TASK 1
Print the part of the post on Nestlé's baby formula starting at "I Miss KitKat" and ending at "what's going on.", word for word.
TASK 2
Carry on the post on Nestlé's baby formula from the point where it stops.

EXCERPT PROVIDED
-- Opening Marker --

Thursday, 30 January 2014

I Miss KitKat Chunky, but It's Worth It.


I haven't had a KitKat Chunky since about grade 11, but KitKat is made by Nestlé, and Nestlé knowingly puts the lives of babies in danger.  Ok, it’s not that simple, so allow me to explain. 

Since Nestlé created their baby formula in the late 1860s, they have been exporting this product to European colonies in Africa and South East Asia.  They’re, in theory, making nutritious formula available in less economically developed countries (LEDCs), but that's not exactly what's going on.  

Since the 1930s there has been an alarming increase in illness and death among babies whose mothers had been strongly encouraged to use formula instead of breastfeeding their child.  You need water to mix up baby formula, and water in LEDCs is often dirty and unsafe.  For example, in Niger, only 42% of people had access to clean water in 2006.  Nearly 40 million children under 5 die every year from unsafe water.  They die of preventable water borne diseases, like diarrhoea and cholera.

-- Closing Marker --

Stored items
-- Opening Marker --

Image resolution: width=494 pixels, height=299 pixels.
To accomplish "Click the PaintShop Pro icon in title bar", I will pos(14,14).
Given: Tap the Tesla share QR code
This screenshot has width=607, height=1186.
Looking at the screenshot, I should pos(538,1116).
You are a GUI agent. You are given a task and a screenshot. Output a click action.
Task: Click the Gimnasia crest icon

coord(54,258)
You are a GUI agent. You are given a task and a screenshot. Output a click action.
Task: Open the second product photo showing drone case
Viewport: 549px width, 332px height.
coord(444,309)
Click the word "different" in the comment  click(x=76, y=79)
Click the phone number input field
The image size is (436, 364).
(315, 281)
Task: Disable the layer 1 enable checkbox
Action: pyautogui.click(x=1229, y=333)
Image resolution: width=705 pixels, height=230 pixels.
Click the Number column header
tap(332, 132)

-- Closing Marker --

FINAL ANSWER 1
I Miss KitKat Chunky, but It's Worth It.


I haven't had a KitKat Chunky since about grade 11, but KitKat is made by Nestlé, and Nestlé knowingly puts the lives of babies in danger.  Ok, it’s not that simple, so allow me to explain. 

Since Nestlé created their baby formula in the late 1860s, they have been exporting this product to European colonies in Africa and South East Asia.  They’re, in theory, making nutritious formula available in less economically developed countries (LEDCs), but that's not exactly what's going on.

FINAL ANSWER 2
Not to mention that the mothers need to be able to read to properly mix up the formula.  Too much water, and the formula is too diluted to be nutritious.  Not enough water, and the babies can suffer from dehydration.  Using Niger as an example again, only 15% of women can read, meaning it is very likely that the formula is not mixed up properly.

Breastfeeding works like nature’s birth control.  The risk of a woman getting pregnant is reduced when she is breastfeeding.  In areas of the world where contraception is not available or known about, or, in some cases, frowned upon by the culture, breastfeeding could be a way to lower the total fertility rate and therefore raise the quality of life as generally, countries or regions with a lower fertility rate have higher rates of education and employment.  Enabling women to use formula contributes to high fertility.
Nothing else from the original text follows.